Consigna:
¿Puedes copiar sin ningún cambio las líneas de las entradas que van desde la que contiene "773, 739, 778)" hasta la que contiene "label: Cookie settings", ambas incluidas?

Extracto de un conjunto de datos:
════════════════

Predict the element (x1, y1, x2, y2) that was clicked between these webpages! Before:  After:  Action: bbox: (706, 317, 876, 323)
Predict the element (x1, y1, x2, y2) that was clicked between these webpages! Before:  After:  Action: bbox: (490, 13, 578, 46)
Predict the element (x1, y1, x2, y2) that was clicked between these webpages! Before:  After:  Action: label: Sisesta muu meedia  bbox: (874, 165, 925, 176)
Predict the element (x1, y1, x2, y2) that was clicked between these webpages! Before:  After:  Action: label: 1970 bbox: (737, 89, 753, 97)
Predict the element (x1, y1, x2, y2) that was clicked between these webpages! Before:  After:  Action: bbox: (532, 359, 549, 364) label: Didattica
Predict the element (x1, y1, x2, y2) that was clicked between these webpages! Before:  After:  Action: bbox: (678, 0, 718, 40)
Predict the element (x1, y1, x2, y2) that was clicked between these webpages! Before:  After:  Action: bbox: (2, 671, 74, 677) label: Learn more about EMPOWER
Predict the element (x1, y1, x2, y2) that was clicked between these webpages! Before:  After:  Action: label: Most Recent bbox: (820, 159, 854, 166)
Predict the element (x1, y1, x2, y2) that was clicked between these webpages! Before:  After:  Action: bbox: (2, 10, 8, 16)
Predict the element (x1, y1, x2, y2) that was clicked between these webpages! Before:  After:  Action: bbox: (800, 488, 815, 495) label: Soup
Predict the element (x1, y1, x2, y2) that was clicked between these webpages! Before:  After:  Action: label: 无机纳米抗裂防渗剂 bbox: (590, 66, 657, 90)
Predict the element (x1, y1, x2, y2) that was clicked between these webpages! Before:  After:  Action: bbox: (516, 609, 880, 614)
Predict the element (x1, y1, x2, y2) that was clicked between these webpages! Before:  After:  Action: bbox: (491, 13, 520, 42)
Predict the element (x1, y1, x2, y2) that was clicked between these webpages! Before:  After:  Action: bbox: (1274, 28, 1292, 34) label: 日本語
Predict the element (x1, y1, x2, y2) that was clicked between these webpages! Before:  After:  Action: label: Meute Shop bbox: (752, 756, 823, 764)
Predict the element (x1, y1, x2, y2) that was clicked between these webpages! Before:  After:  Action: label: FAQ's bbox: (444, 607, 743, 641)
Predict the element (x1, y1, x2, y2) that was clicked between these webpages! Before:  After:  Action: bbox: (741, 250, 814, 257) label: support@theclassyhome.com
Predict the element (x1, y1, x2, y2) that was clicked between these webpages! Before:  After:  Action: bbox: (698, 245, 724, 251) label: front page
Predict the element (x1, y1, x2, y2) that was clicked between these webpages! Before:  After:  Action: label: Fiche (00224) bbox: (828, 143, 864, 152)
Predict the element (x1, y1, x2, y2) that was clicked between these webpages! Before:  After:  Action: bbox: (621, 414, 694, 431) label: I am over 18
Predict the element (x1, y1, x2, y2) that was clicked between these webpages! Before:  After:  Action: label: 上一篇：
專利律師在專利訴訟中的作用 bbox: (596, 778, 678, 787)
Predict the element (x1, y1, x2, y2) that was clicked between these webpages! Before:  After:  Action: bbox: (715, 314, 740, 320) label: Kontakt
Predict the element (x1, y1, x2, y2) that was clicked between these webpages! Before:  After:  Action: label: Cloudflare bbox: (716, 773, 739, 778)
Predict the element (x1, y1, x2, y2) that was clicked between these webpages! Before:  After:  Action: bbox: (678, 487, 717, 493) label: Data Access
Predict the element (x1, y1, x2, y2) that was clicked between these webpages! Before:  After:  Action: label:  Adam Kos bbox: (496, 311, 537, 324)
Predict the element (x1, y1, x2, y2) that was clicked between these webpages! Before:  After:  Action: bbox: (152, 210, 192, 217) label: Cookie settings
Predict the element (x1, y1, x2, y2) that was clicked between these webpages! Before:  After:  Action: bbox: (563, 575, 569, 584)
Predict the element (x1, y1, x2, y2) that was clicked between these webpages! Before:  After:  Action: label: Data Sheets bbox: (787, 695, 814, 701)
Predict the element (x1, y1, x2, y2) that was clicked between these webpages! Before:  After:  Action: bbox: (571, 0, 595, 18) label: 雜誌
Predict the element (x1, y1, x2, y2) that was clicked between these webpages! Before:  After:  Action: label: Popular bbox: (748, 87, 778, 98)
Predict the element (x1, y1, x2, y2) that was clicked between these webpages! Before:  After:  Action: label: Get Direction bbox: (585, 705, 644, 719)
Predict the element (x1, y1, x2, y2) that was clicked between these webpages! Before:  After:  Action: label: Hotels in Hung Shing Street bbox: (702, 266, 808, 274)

════════════════

Solución escrita:
Predict the element (x1, y1, x2, y2) that was clicked between these webpages! Before:  After:  Action: label: Cloudflare bbox: (716, 773, 739, 778)
Predict the element (x1, y1, x2, y2) that was clicked between these webpages! Before:  After:  Action: bbox: (678, 487, 717, 493) label: Data Access
Predict the element (x1, y1, x2, y2) that was clicked between these webpages! Before:  After:  Action: label:  Adam Kos bbox: (496, 311, 537, 324)
Predict the element (x1, y1, x2, y2) that was clicked between these webpages! Before:  After:  Action: bbox: (152, 210, 192, 217) label: Cookie settings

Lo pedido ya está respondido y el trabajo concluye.